データストリーム処理システムの耐故障性 (Fault Tolerance)、高可用性 (High Availability) に関する論文。かの有名な Micheal Stonebraker 等のグループの研究。データベース周辺ではこのような FT / HA に関しては既に様々な研究、技術が存在するが、この論文ではじめて、データストリーム処理システムに関する適用が試みられている。
当然、アプリケーションが要求するノードダウン時のデータ損失の影響度合いによるのだが、一般的に、当論文では、3つのリカバリーモデルが存在すると述べている。Precise Recovery, Rollback Recovery, Gap Recovery. いずれも、プライマリーサーバー、バックアップサーバーの2つを仮定しており、プライマリが落ちたらバックアップサーバーに処理を委譲。プライマリとバックアップのステートを常に同期させることも考えられるが、ランタイムへのオーバーヘッドは多大なものになる。よって、このオーバーヘッドを少なくするために、以下の3つのモデルを列挙。

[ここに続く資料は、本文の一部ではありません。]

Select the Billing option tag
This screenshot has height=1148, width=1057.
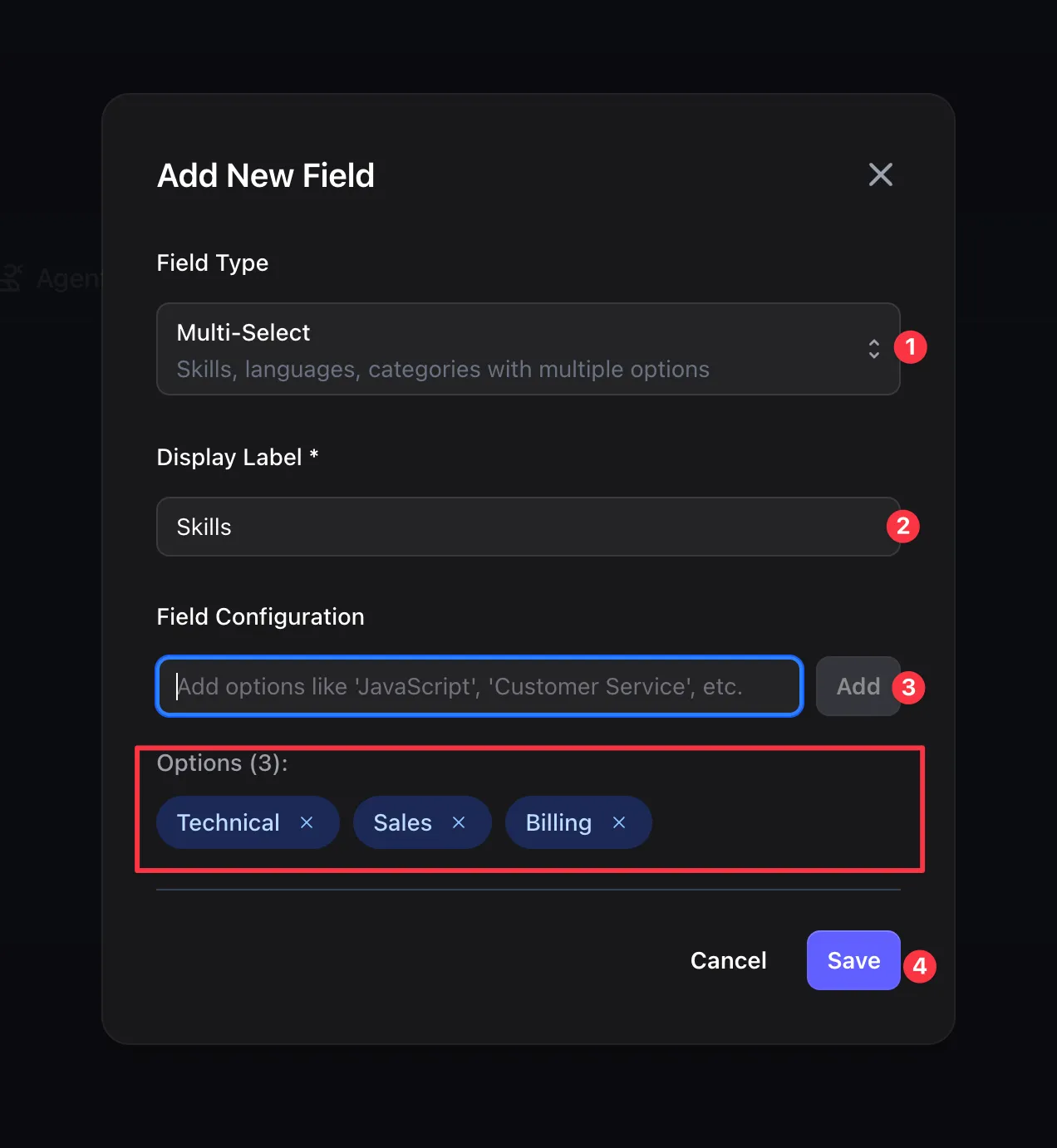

- Precise Recovery: 一時的に処理の応答時間は増えるが、Failure を完全に排除し、結果にも影響を与えない。金融、証券系では必須
- Rollback Recovery: 入力データのデータリカバリまでは保証するが、出力する計算結果が完全に一致するとは限らない。プライマリとバックサーバーノードの2つがあり、バックサーバーで再処理させた場合に結果が異なることを許す
- Gap Recovery: 最もリカバリー保証がゆるい方式で、結果に影響を与えない古いデータは破棄し、ランタイムへのオーバーヘッドやリカバリーのスピードを高速化する方式
また、上記のモデルを実現するアプローチとしては以下の方式を提案
- Amenesia: ランタイムへのオーバーヘッドを与えずに Gap Recovery を実現
- Passive-Standby: プライマリはセカンダリ(バックアップ)に定期的にステートを送信
- Active-Standby: セカンダリはすべてのタプルを並行して処理
- Upstream backup: アプリケーション上の下流のノードが落ちた際には、上流のノードが、ログに一時的に保存しているタプルを再送信
4番目の Upstream Backup がユニークであろう。詳細は論文を。